Aangeleverde tekst
■ ■ ■ ■ ■ ■ ■

62      Wat ten tweede een ander door verzoekster aan het Gerecht overgelegd document betreft, volgens hetwelk bepaalde binnenlandse en internationale lijnen die volgens het bestreden besluit uitsluitend door TAROM worden geëxploiteerd, ook door haar concurrenten worden geëxploiteerd, heeft verzoekster ter terechtzitting gepreciseerd dat het om een door verzoekster zelf opgestelde tabel ging, waarin informatie over de luchtroutes voor een bepaalde periode is opgenomen die afkomstig is van een onderneming die gespecialiseerd is in de verzameling en verwerking van gegevens over de verschillende bestaande luchtroutes.

63      Gesteld al dat de informatie in die tabel betrouwbaar is, dan neemt dit echter niet weg dat deze informatie bevestigt dat TAROM ten tijde van de vaststelling van het bestreden besluit meerdere van de betrokken luchtroutes alleen exploiteerde, zoals verzoekster overigens erkent. Bovendien wordt in deze informatie met betrekking tot de andere luchtroutes in kwestie niet gepreciseerd dat andere luchtvaartmaatschappijen deze ook met een bepaalde regelmaat – jaarlijks of seizoengebonden – en volgens een bepaalde – met name dagelijkse of wekelijkse – frequentie zouden hebben geëxploiteerd zodat zij met TAROM zouden hebben geconcurreerd. Een dergelijk gegeven blijkt immers noch uit die tabel, noch uit verzoeksters stukken.

■ ■ ■ ■ ■ ■ ■

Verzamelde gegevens
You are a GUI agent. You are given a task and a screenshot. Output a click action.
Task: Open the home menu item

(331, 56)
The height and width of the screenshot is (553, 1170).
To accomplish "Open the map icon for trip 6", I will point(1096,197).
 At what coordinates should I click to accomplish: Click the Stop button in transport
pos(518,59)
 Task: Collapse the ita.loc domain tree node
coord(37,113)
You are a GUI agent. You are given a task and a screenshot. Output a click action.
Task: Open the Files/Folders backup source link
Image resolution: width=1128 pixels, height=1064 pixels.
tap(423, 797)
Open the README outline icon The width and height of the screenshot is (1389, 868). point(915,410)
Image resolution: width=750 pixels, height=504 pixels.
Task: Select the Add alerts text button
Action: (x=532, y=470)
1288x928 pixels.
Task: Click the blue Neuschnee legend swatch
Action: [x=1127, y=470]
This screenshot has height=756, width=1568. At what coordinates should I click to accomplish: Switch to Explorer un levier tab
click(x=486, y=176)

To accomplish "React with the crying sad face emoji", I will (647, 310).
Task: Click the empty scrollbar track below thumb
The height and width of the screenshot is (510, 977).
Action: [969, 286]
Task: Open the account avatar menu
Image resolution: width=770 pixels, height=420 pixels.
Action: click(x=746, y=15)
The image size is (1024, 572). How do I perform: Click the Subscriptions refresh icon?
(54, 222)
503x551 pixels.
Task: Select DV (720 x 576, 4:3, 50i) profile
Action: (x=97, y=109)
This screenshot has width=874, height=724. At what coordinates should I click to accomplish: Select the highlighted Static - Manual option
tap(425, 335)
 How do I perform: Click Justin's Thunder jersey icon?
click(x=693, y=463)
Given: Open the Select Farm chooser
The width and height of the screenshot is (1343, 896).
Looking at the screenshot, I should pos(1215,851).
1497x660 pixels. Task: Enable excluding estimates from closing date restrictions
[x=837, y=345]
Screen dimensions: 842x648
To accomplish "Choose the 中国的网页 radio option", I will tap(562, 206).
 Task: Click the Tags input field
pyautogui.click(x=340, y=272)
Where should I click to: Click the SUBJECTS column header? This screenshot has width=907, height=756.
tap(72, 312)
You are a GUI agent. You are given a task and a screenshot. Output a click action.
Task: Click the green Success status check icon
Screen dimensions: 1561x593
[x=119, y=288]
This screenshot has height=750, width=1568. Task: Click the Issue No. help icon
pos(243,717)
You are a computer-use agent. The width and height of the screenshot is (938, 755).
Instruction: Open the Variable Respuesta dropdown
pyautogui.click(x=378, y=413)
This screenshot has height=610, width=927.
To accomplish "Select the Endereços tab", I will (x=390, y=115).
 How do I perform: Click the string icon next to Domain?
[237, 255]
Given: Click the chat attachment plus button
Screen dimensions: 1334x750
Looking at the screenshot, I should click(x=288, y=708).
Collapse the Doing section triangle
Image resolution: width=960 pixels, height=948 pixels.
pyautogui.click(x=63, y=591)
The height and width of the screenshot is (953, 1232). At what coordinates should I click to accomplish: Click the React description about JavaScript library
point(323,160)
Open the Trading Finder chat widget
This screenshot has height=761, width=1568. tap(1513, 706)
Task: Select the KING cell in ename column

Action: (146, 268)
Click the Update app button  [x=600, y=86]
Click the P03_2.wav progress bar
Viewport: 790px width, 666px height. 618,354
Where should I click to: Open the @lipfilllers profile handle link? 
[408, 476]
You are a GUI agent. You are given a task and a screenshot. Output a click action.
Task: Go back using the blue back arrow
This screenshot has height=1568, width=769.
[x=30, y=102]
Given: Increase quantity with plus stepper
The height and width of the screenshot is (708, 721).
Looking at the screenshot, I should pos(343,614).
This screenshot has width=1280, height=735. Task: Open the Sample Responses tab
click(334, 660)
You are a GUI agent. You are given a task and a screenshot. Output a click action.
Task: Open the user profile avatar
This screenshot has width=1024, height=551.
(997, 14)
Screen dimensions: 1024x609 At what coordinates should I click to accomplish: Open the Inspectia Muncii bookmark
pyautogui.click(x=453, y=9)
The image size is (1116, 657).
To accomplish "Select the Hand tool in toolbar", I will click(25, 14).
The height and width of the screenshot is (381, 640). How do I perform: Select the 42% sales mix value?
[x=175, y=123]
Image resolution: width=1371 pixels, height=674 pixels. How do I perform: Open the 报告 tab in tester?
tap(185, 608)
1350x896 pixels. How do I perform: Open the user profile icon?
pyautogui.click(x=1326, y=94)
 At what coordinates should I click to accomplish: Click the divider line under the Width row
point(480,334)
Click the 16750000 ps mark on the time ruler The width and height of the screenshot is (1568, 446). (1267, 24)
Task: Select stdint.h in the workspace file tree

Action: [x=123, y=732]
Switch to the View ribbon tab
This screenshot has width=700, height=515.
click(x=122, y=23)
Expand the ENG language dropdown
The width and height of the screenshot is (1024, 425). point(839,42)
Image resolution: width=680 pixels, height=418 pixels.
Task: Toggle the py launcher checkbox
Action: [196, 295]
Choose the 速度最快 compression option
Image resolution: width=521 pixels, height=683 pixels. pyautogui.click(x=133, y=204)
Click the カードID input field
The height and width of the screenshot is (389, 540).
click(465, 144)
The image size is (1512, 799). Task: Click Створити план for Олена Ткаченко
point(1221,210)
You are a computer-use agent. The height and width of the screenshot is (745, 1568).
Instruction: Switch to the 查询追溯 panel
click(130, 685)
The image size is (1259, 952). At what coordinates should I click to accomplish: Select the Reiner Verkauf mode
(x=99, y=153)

■ ■ ■ ■ ■ ■ ■

Zet de tekst over de door TAROM geëxploiteerde luchtroutes voort, te beginnen na de laatste zin.

Antwoord
64      Gesteld al dat andere luchtvaartmaatschappijen op enig moment in 2019 bepaalde binnenlandse en internationale routes exploiteerden, dan wordt hiermee dus nog niet aangetoond dat het voor deze maatschappijen gemakkelijk was geweest om de door TAROM verrichte dienst bij het verdwijnen van deze onderneming over te nemen op alle lijnen die zij op basis van exclusiviteit exploiteerde.

65      Wat voorts de opmerking van verzoekster in het verzoekschrift betreft dat de informatie in die tabel afkomstig is uit bronnen die tot het publieke domein behoren, zoals de websites van luchtvaartmaatschappijen, dient eraan te worden herinnerd dat, blijkens de in punt 57 hierboven aangehaalde rechtspraak, de Commissie niet verplicht is om uit eigen beweging en bij gebreke van aanwijzingen daartoe, alle inlichtingen in te winnen die voor de bij haar ingediende zaak relevant kunnen zijn, ook al zijn deze inlichtingen openbaar.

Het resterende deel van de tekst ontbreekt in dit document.